Thank you for noticing Kenmac, that's one of the songs we're cooking for the band's second EP.


----------



## Slooky (Feb 3, 2015)

bummer its not supported for Reaper


----------



## amagras (Apr 22, 2015)

Slooky said:


> bummer its not supported for Reaper


Yes it is, it doesn't mention Reaper but it is VST format which Reaper supports. I guess I should fix that at least in the video.


----------



## ronmac (Sep 22, 2006)

I haven't given this a good workout yet, but as an owner of all the other Soundtoy plugins I expect it to be good. I appreciate getting an early, free copy.


----------



## Granny Gremlin (Jun 3, 2016)

And here I've been looking for the actual hardware; thanks for the tip.


----------



## amagras (Apr 22, 2015)

ronmac said:


> I haven't given this a good workout yet, but as an owner of all the other Soundtoy plugins I expect it to be good. I appreciate getting an early, free copy.


Agree 100% to that! 


Granny Gremlin said:


> And here I've been looking for the actual hardware; thanks for the tip.


The few people who I've heard have been able to compare it seem to find them very close.
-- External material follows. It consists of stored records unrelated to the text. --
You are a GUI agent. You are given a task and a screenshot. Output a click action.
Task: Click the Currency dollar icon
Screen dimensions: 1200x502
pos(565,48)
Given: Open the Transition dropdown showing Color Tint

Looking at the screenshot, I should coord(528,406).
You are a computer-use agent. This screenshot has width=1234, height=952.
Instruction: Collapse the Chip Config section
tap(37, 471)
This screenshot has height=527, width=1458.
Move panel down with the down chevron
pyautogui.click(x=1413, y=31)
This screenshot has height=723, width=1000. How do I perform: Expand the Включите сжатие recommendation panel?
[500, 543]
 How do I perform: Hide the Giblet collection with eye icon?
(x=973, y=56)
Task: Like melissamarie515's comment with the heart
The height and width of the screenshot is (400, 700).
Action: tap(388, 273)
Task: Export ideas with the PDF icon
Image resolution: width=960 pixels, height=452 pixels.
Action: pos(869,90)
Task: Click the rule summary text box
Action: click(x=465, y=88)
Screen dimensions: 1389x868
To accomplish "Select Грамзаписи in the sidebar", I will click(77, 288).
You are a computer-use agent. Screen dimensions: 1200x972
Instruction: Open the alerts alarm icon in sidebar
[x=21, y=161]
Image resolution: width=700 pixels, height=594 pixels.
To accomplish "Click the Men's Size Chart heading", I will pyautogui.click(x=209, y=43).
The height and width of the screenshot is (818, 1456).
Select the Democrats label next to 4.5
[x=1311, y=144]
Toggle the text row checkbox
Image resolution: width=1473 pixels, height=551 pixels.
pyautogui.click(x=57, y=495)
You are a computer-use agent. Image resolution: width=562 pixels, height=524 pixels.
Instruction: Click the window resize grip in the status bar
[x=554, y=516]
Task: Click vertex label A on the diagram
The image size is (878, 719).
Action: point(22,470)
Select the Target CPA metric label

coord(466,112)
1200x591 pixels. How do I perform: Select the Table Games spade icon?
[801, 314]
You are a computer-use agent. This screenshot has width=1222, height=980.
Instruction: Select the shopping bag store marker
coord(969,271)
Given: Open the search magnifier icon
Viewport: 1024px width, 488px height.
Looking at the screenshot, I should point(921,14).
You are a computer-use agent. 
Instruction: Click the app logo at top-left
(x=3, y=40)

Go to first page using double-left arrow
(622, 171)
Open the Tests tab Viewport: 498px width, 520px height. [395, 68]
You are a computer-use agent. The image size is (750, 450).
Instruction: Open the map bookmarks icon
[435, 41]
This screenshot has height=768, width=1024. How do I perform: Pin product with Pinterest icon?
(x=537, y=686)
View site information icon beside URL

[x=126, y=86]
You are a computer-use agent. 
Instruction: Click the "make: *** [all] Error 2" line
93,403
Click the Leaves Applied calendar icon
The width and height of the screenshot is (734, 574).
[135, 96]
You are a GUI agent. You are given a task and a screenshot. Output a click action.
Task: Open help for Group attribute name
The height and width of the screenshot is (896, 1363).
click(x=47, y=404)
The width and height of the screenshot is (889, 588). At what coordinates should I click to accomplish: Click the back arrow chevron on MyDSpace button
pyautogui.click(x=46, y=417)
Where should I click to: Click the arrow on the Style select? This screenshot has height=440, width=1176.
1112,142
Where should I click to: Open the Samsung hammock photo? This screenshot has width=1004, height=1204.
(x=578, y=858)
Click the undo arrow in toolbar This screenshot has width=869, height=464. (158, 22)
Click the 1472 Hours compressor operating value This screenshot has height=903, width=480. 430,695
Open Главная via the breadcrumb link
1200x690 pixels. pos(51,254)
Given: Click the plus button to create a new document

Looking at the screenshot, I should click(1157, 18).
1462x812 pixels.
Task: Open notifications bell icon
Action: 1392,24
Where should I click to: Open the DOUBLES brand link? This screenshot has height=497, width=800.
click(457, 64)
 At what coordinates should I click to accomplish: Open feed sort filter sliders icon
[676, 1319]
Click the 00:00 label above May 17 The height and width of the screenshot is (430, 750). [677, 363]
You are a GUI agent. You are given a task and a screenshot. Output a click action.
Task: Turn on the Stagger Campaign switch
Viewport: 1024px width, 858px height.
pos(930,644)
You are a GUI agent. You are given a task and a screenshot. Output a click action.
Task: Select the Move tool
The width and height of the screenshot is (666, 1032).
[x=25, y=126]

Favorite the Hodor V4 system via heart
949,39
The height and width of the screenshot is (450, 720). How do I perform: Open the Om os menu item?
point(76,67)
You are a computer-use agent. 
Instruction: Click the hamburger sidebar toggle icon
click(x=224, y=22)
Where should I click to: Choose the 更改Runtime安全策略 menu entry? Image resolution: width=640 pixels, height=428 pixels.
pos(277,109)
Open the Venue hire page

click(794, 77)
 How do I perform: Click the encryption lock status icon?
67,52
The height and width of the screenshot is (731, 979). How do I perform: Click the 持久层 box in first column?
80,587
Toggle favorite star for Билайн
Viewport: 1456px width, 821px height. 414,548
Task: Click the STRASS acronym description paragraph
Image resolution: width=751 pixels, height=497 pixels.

It really gives the impression that all the hard work has already been done for you and looking at the frequency chart that's exactly what they did, very clever design to say the least.


----------



## Ti-Ron (Mar 21, 2007)

Site says I need a iLok to make it works?

What's an iLok??????


----------



## amagras (Apr 22, 2015)

Ti-Ron said:


> Site says I need a iLok to make it works?
> 
> What's an iLok??????


An ilok account which is free. Go to ilok.com and you will find a download for their ilok license manager, you have to create an account and give the ID (usually the username) to Soundtoys so they can deposite the authorization on your ilok account, from there you only have to login in the license manager installed on your computer with your ilok credentials and authorize your computer to use the plugin. Let me know if you need more help. I'm sure the website has a video about that


----------



## Slooky (Feb 3, 2015)

amagras said:


> Yes it is, it doesn't mention Reaper but it is VST format which Reaper supports. I guess I should fix that at least in the video.


DAWs we test on, but are not fully supported:
Reaper 4 & 5 (graphical resizing of the EffectRack and Tweak Menus are the main holdups)
Studio One 2 & 3 (automation can cause CPU spikes)
Garage Band (must use version 10 or later for our GUIs to behave correctly)
Apple MainStage (no known issues)
FL Studio (no known issues)


----------



## amagras (Apr 22, 2015)

Thanks for sharing, that wouldn't hold me back to try it though.


----------



## Slooky (Feb 3, 2015)

Okay thought I would give this a go. Got serial key put it in and it says wrong serial number?


----------



## amagras (Apr 22, 2015)

I didn't have to do that. Just installed the ilok license manager and the asset was there, just have to send it to my ilok or in your case to your computer.


----------



## Slooky (Feb 3, 2015)

Ok I got it in my ilok account. So how do I use it? I open Reaper and it doesn't show up so I am thinking their must be something I am missing? How do I send it to Reaper?


----------



## amagras (Apr 22, 2015)

Make sure to authorize your computer in the ilok manager...and install the plugin of course, make sure to select the correct path to the VST shared folder that Reaper is using (the same all your other VST .dll files are).


----------



## Slooky (Feb 3, 2015)

I still don't get it. Where is the plugin?


----------



## amagras (Apr 22, 2015)

In your Soundtoys account you will see the links to download the installers for Mac and Windows 32 and 64.


----------



## Slooky (Feb 3, 2015)

ok I downloaded the link in the soundtoys account. Opened the exe. Opened Reaper still no dll. Where is the dll file? Thank you for your help Amagras it is much appreciated.


----------



## amagras (Apr 22, 2015)

There should be 2 installers for windows, did you installed both? That way you'll be sure you have the right version for your DAW


----------



## Slooky (Feb 3, 2015)

I have Reaper 64 bit so I installed the 64 bit one


----------



## Slooky (Feb 3, 2015)

okay I finally found where it went-public documents-why I really don't know because sent the path to vst plugins. So I put the folder over to vst plugins I then get a message after I did a rescan in Reaper that a component is missing (Ilok) ! WTF so I got to my Ilok and get this message-

Software Component Unavailable
A background component required for iLok License Manager seems to be unavailable. If rebooting does not fix this issue, please visit iLok.com and download and run the latest License Support installer.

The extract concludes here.